Sobre a atuação do STF na atualidade, o Procurador Geral da Assembleia Legislativa de Mato Grosso falou à NewsJur. No início de 2021 a Corte Constitucional entrou em cena quanto a um assunto da Casa, a suspensão da eleição e posse da mesa diretora da Assembleia Legislativa de Mato Grosso.

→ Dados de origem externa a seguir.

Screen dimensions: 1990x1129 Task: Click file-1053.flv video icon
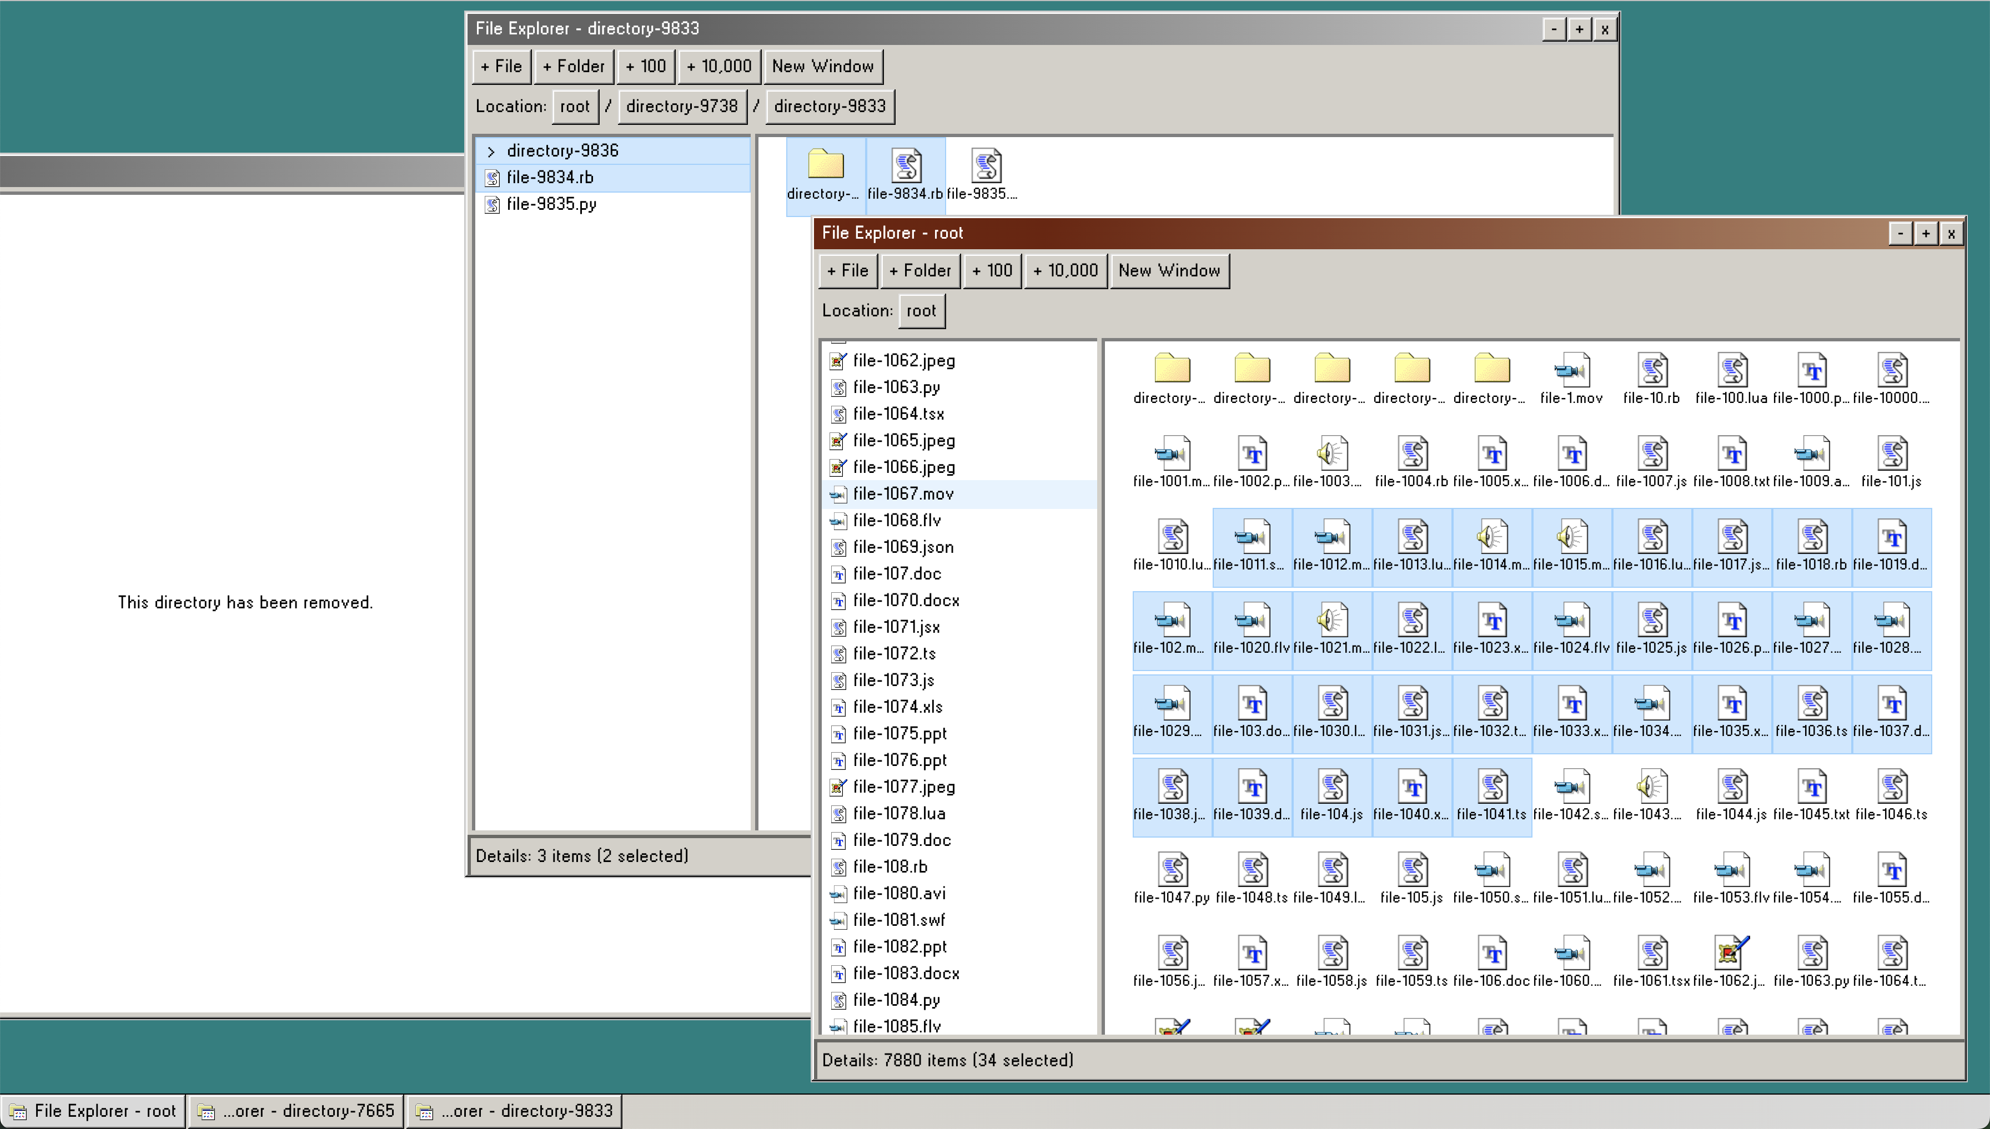tap(1731, 869)
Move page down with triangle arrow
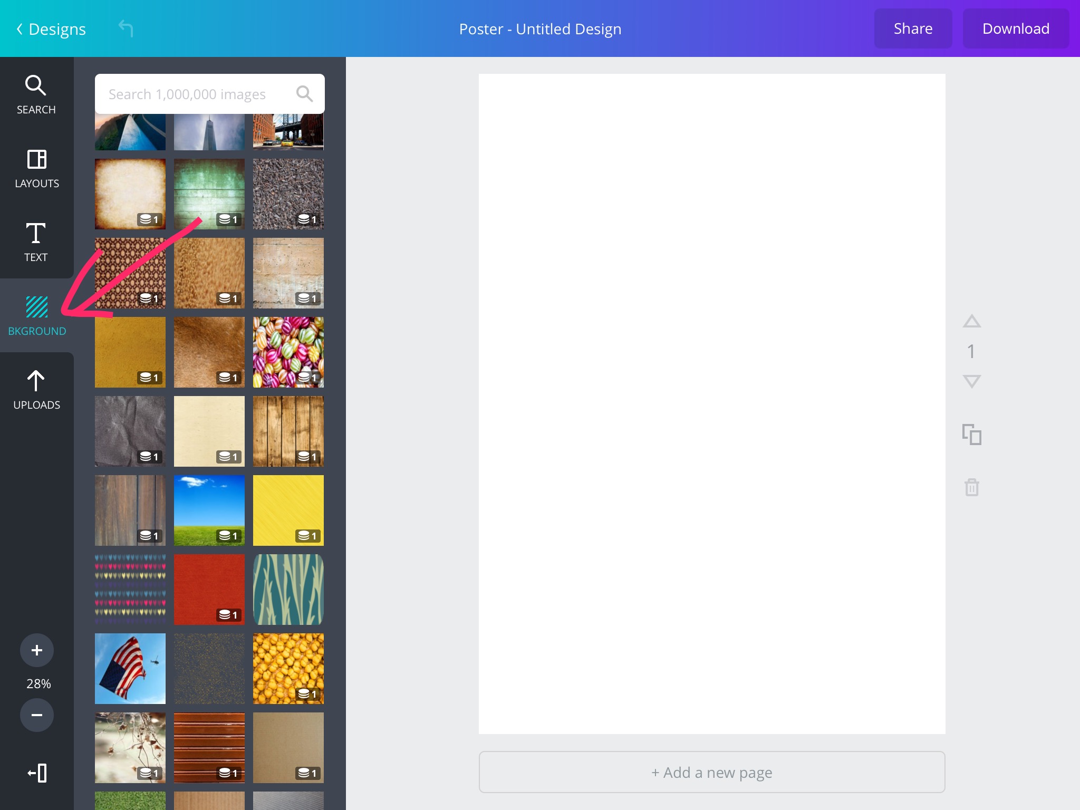 pos(971,381)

Na opinião de Ricardo Riva, todos estão sujeitos a Constituição Federal, inclusive o próprio Supremo. 

Até por um bom convívio social, né, é um pacto social respeitar as decisões do STF. Todos nós estamos sujeitos a Constituição e quem é o intérprete da Constituição Federal é o Supremo Tribunal Federal.

Obviamente que muitas vezes nós podemos discordar de algumas decisões, mas o caminho correto para enfrentá-las é dentro do que manda a Constituição, por meio de recursos dirigidos ao próprio STF.

Com relação à essa decisão da mesa diretora, da única recondução, a Assembleia Legislativa sempre cumpriu os entendimentos da época, o STF permitia mais de uma recondução. Houve uma eleição aqui, dentro do que a nossa Constituição estadual mandava e dentro do que o STF entendia como correto, então não houve nenhuma violação nem à Constituição nem ao STF. E o STF veio com essa decisão aí, com um novo entendimento e aplicando ele de forma retroativa. Cabe a nós fazer a defesa da constitucionalidade da nossa lei e dos nossos procedimentos, mas respeitamos a decisão dos ministros.

Ativismo e cenário nacional

O Supremo Tribunal Federal além de ser intérprete da Constituição Federal e protetor da Constituição Federal, tem uma característica de ser contramajoritário; então ele não pode estar atendendo determinada pauta só porque uma suposta maioria de pessoas é favorável. Ele tem que seguir fiel ao que a Constituição Federal manda.

Ativismo judicial eu acredito que em alguns casos podemos até entender que há ativismo, mas também pode estar havendo omissão legislativa sobre determinado assunto. Aí temos que entender se é a omissão legislativa é proposital ou não; porque a omissão proposital no sentido de deixar as coisas como estão, se for constitucional eu acredito que o Supremo não deve se manifestar nessas situações. Agora, se for uma omissão que a Constituição prevê que deveria ter sido legislado e não foi, aí entendo que deve agir. Então é uma questão de interpretar, ver o caso concreto. Se o parlamento não quer se manifestar sobre determinado assunto, temos que respeitar a opção do parlamento. Mas se ele era obrigado a se manifestar sobre o assunto, então o Supremo deve intervir, pois o parlamento está sujeito à Constituição Federal.